**Exercise goal:**
The answer must be an exact printing of every record below, with the pictures omitted.

**Data for this task:**
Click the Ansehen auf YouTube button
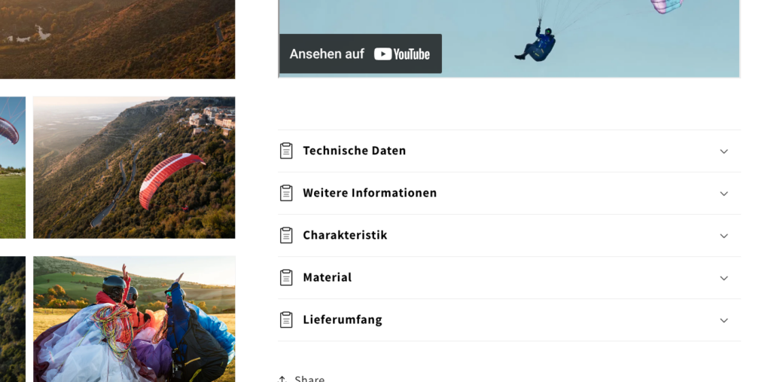The image size is (771, 382). (x=361, y=53)
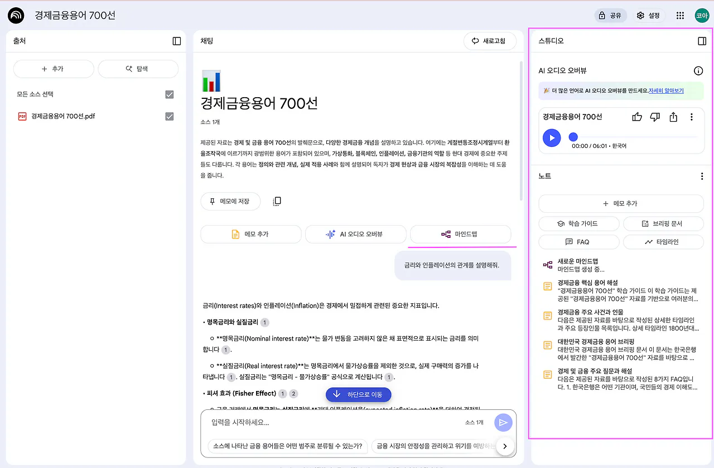The image size is (714, 468).
Task: Open the AI 오디오 오버뷰 generator
Action: [x=355, y=234]
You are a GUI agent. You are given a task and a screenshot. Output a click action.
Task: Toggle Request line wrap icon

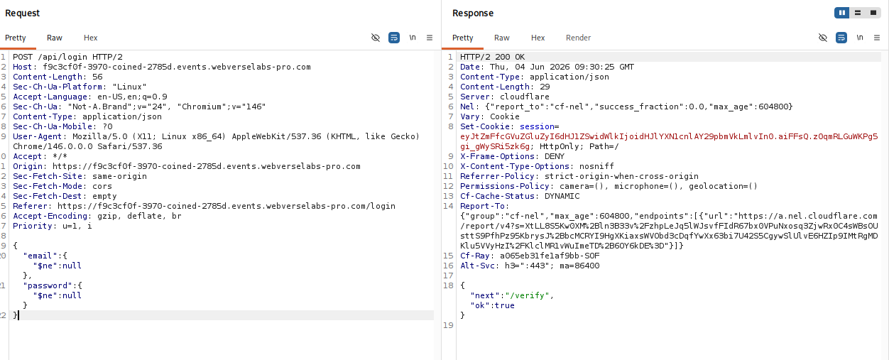(394, 38)
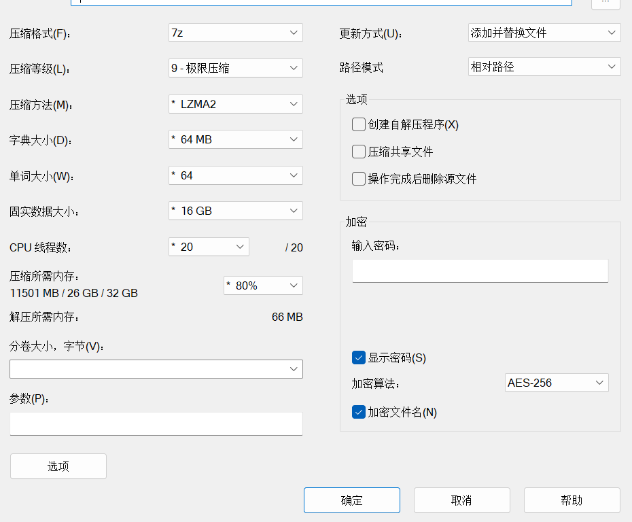
Task: Click the 确定 (OK) button to confirm
Action: point(351,500)
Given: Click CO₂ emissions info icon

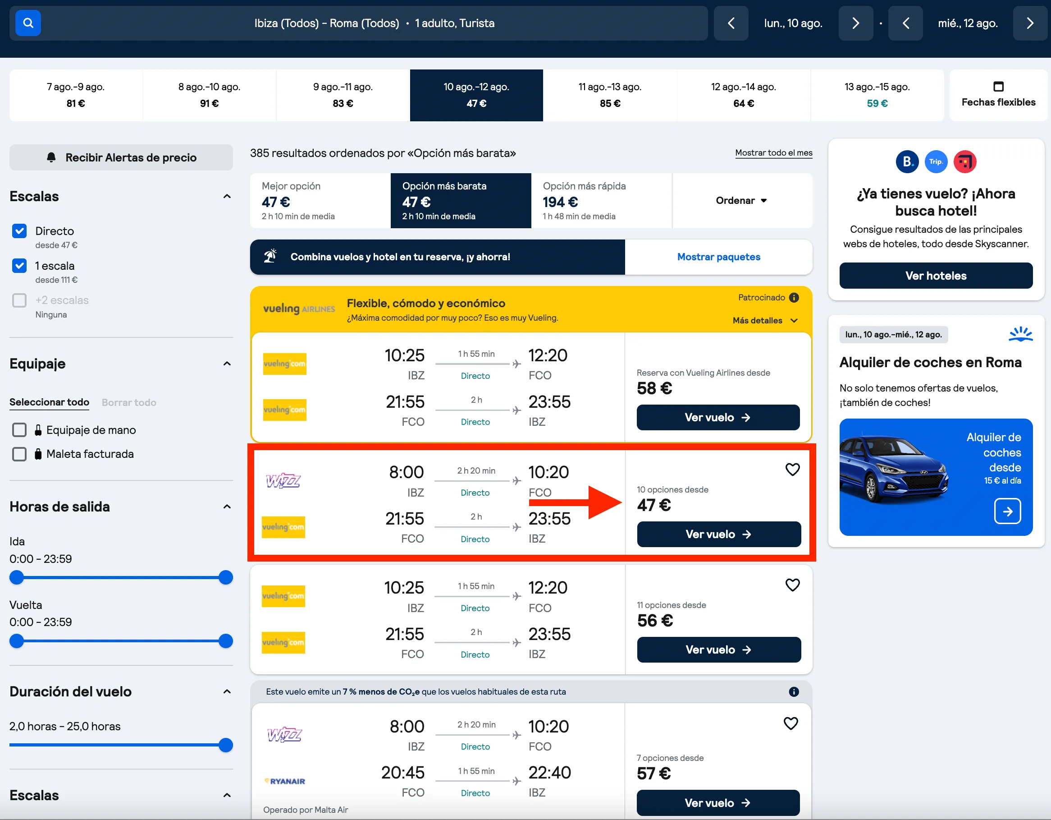Looking at the screenshot, I should (794, 691).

**Exercise result:**
Click the Ansehen auf YouTube button
The image size is (771, 382). (x=361, y=53)
The image size is (714, 468).
Task: Open the AI 오디오 오버뷰 generator
Action: [x=355, y=234]
You are a GUI agent. You are given a task and a screenshot. Output a click action.
Task: Toggle Request line wrap icon

(394, 38)
Task: Click the 确定 (OK) button to confirm
Action: point(351,500)
Given: Click CO₂ emissions info icon

Looking at the screenshot, I should (794, 691).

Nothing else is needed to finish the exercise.